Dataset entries
+ + + +

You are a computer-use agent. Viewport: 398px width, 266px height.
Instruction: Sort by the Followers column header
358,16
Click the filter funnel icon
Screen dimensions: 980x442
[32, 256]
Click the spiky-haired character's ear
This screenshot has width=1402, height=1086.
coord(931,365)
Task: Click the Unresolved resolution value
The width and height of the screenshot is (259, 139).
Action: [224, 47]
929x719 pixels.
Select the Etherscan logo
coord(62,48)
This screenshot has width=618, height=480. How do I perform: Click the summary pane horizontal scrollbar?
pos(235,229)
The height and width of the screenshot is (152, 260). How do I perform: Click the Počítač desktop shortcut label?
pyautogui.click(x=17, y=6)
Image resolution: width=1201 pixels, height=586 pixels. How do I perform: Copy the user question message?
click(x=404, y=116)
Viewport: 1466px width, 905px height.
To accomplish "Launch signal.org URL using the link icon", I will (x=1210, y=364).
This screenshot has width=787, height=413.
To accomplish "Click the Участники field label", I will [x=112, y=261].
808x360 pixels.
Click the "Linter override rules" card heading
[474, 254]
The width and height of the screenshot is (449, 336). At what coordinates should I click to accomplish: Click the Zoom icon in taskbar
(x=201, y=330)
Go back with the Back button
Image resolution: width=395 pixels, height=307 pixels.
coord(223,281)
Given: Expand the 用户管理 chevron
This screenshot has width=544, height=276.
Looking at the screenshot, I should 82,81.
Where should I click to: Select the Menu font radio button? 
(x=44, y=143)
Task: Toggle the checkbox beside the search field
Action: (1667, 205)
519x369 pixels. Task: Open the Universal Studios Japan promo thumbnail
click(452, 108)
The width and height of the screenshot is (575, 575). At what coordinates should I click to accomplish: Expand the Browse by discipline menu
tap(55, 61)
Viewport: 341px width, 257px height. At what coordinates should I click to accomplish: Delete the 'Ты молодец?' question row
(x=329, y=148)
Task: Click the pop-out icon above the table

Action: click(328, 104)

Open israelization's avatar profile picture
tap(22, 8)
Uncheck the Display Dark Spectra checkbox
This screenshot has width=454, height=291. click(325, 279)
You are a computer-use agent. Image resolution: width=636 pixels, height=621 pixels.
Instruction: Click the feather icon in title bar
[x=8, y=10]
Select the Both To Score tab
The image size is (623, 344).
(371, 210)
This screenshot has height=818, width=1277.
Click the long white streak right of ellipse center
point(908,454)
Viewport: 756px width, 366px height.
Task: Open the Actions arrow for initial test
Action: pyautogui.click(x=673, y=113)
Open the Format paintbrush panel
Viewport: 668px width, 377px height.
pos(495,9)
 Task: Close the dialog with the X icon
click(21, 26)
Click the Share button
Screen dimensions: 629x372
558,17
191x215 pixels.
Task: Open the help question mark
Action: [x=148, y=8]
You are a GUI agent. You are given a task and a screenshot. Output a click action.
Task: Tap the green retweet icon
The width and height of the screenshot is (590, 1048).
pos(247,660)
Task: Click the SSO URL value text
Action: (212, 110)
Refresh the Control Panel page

+ + + +

Problem details:
Could the data above be returned exactly as it stands?

Solution:
You are a computer-use agent. Viewport: 398px width, 266px height.
Instruction: Sort by the Followers column header
358,16
Click the filter funnel icon
Screen dimensions: 980x442
[32, 256]
Click the spiky-haired character's ear
This screenshot has width=1402, height=1086.
coord(931,365)
Task: Click the Unresolved resolution value
The width and height of the screenshot is (259, 139).
Action: [224, 47]
929x719 pixels.
Select the Etherscan logo
coord(62,48)
This screenshot has width=618, height=480. How do I perform: Click the summary pane horizontal scrollbar?
pos(235,229)
The height and width of the screenshot is (152, 260). How do I perform: Click the Počítač desktop shortcut label?
pyautogui.click(x=17, y=6)
Image resolution: width=1201 pixels, height=586 pixels. How do I perform: Copy the user question message?
click(x=404, y=116)
Viewport: 1466px width, 905px height.
To accomplish "Launch signal.org URL using the link icon", I will (x=1210, y=364).
This screenshot has width=787, height=413.
To accomplish "Click the Участники field label", I will [x=112, y=261].
808x360 pixels.
Click the "Linter override rules" card heading
[474, 254]
The width and height of the screenshot is (449, 336). At what coordinates should I click to accomplish: Click the Zoom icon in taskbar
(x=201, y=330)
Go back with the Back button
Image resolution: width=395 pixels, height=307 pixels.
coord(223,281)
Given: Expand the 用户管理 chevron
This screenshot has width=544, height=276.
Looking at the screenshot, I should 82,81.
Where should I click to: Select the Menu font radio button? 
(x=44, y=143)
Task: Toggle the checkbox beside the search field
Action: (1667, 205)
519x369 pixels. Task: Open the Universal Studios Japan promo thumbnail
click(452, 108)
The width and height of the screenshot is (575, 575). At what coordinates should I click to accomplish: Expand the Browse by discipline menu
tap(55, 61)
Viewport: 341px width, 257px height. At what coordinates should I click to accomplish: Delete the 'Ты молодец?' question row
(x=329, y=148)
Task: Click the pop-out icon above the table

Action: click(328, 104)

Open israelization's avatar profile picture
tap(22, 8)
Uncheck the Display Dark Spectra checkbox
This screenshot has width=454, height=291. click(325, 279)
You are a computer-use agent. Image resolution: width=636 pixels, height=621 pixels.
Instruction: Click the feather icon in title bar
[x=8, y=10]
Select the Both To Score tab
The image size is (623, 344).
(371, 210)
This screenshot has height=818, width=1277.
Click the long white streak right of ellipse center
point(908,454)
Viewport: 756px width, 366px height.
Task: Open the Actions arrow for initial test
Action: pyautogui.click(x=673, y=113)
Open the Format paintbrush panel
Viewport: 668px width, 377px height.
pos(495,9)
 Task: Close the dialog with the X icon
click(21, 26)
Click the Share button
Screen dimensions: 629x372
558,17
191x215 pixels.
Task: Open the help question mark
Action: [x=148, y=8]
You are a GUI agent. You are given a task and a screenshot. Output a click action.
Task: Tap the green retweet icon
The width and height of the screenshot is (590, 1048).
pos(247,660)
Task: Click the SSO URL value text
Action: (212, 110)
Refresh the Control Panel page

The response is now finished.